The mechanobiology of the T-Cell Receptor: Structurally connecting catch bonds with ligand binding and triggering

Abstract

The mechanism of the recognition of antigens and the activation of CD3 signaling domains by the T-Cell Receptor (TCR) are studied. The first part is focused to investigate how the information encoded in the peptide is decoded mechanically by the TCR and what is the structural role of catch bonds. It is proposed that TCRs uses catch bonds to determine whether or not the presented antigen is a threat. It is demonstrated for the first time that catch bonds formed experimentally between a TCR and a peptide-loaded major histocompatibility complex (pMHC) can be predicted a priori by using "in silico" biology and that catch bonds are required to effectively recognize epitopes.
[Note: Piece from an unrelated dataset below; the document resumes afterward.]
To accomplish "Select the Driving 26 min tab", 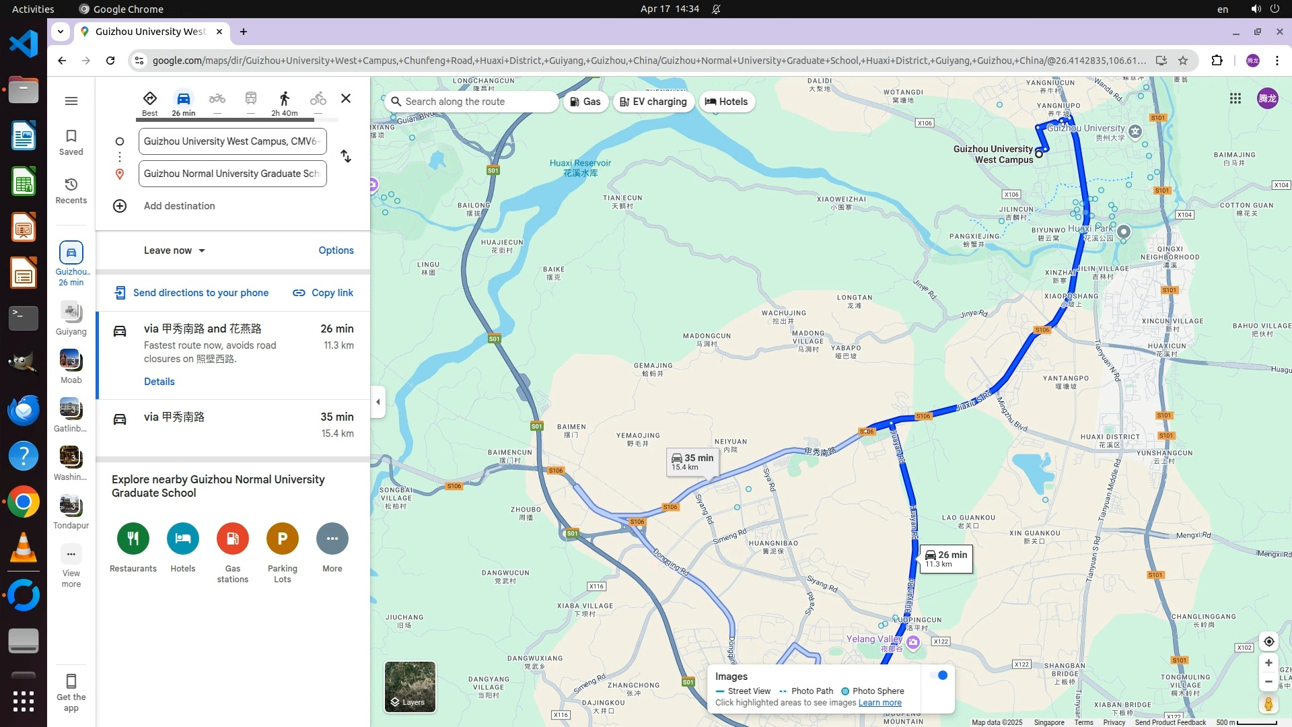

TCRs must rotate around the pMHC binding axes to form catch bonds and thus induce functional conformational states of the peptide. The second part studies how information read from the TCR distal-membrane binding site is propagated to the CD3 signaling domains. It is proposed the peptide-decoding process and intracellular signaling are connected by conformational changes traveling across the TCR. It is shown that TCRs are deformable proteins that can experience large conformational changes and they use mechanical forces to modulate their conformations. The ability of TCRs to deform without releasing the peptide ligands is the key to understand this complex mechanism. Finally, it is unveiled the molecular mechanism of how TCRs uses their Cβ FG loop to propagate information and interact with the CD3 signaling domains.